Bakan Eker de Rusya'nın genel anlamda 43 milyar dolarlık gıda ithalatı yaptığını ifade ederek, bunun 12 milyar dolarının AB ülkelerinden ithal edildiğini, et ve et ürünlerinin Brezilya'dan, süt ve süt ürünlerinin de ABD'den satın alındığını belirtti.
"Rusya, Türkiye'den 1,8 milyar dolar civarında gıda ithalatı yapıyor"
Rusya'nın Türkiye'den 1,8 milyar dolar civarında gıda ithalatı yaptığını anlatan Eker, şu bilgileri verdi:
"Bizden talep ettikleri hususlar var. Beyaz et, süt ve süt ürünleri, yumurta gibi bazı kümes hayvanlarının ürünleri var. Biz bu meseleye stratejik bakmak durumundayız. Şu anda Rusya Federasyonu'nun siyasi veya ticari sebeplerle bir pazardan mal almama, başka pazara yönelme gibi bir tutumu var. Bu ülkelerin kendilerini ilgilendiren bir husus. Bizi ilgilendiren kısmı, biz burada diğer pazarlarımızı da dikkate almak suretiyle ilave tedarik yapıp yapamadığımıza bakacağız. Ayrıntılı bir şekilde bunun hesabını kitabını yapıp sektör mensuplarımızın da görüşlerini alacağız."
Eker bir başka soruyu yanıtlarken de gıdanın enflasyon sepetindeki ağırlığında, uluslararası parametreler gibi unsurların da dikkati alınması gerektiğini söyledi.
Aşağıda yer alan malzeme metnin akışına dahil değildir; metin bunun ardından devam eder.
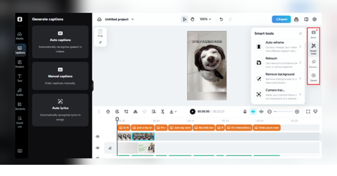This screenshot has height=176, width=337.
Task: Click the microphone record voiceover icon
Action: [245, 112]
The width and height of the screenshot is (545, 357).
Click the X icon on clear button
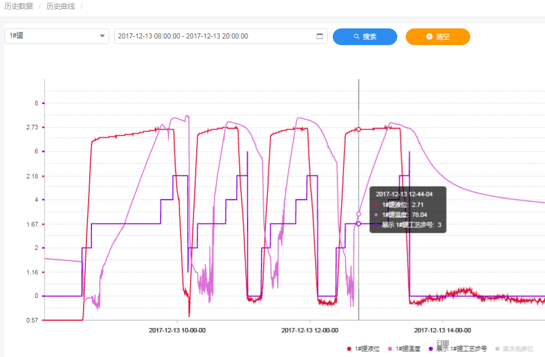point(429,37)
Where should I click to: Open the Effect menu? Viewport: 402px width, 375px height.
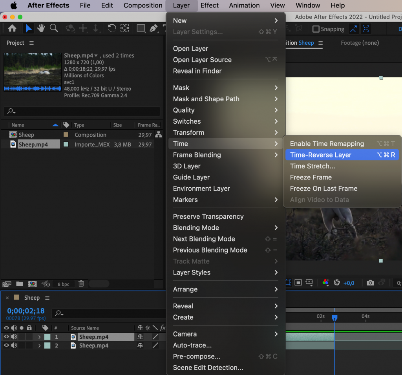(x=209, y=5)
Aşırı derecede liberal bir tarım politikası uygulandığında "kalıcı servet alanının" uzun vadeli değerlendirilemeyeceğini anlatan Eker, Yeni Zelanda dışında dünyada her ülkede tarımın desteklendiğini ifade etti. Eker, "Yeni Zelanda 1980'lerden itibaren desteği kesmiş durumda. Oradaki tabiat şartları, üretim politikası... Yağmur çok yağıyor, ot çok. Hayvanları çayıra salıyorlar Mevlam da kayırıyor. Bunun dışında dünyanın neresinde olursa olsun parası olan bütün ülkeler tarımı destekler" değerlendirmesinde bulundu.
Bunları desteklemek durumunda olduklarını anlatan Eker, Biz kendi üretim ihtiyacımız için ithalat yapmıyoruz. Sadece Toprak Mahsulleri Ofisi (TMO) gerektiğinde piyasaya bir müdahale kurumu olarak, piyasayı regüle etmek anlamında imkan veriyor" dedi.
Tarım sektörüne yönelik destekleme ve Fiyat İstikrar Fonu (DFİF) desteklerinin artırılıp artırılmayacağına ilişkin bir soruyu yanıtlayan Zeybekci, amaçlarının DFİF kaynaklarının miktarını yıllık ihracatın yüzde 1'i seviyesine çıkarmak olduğunu dile getirdi.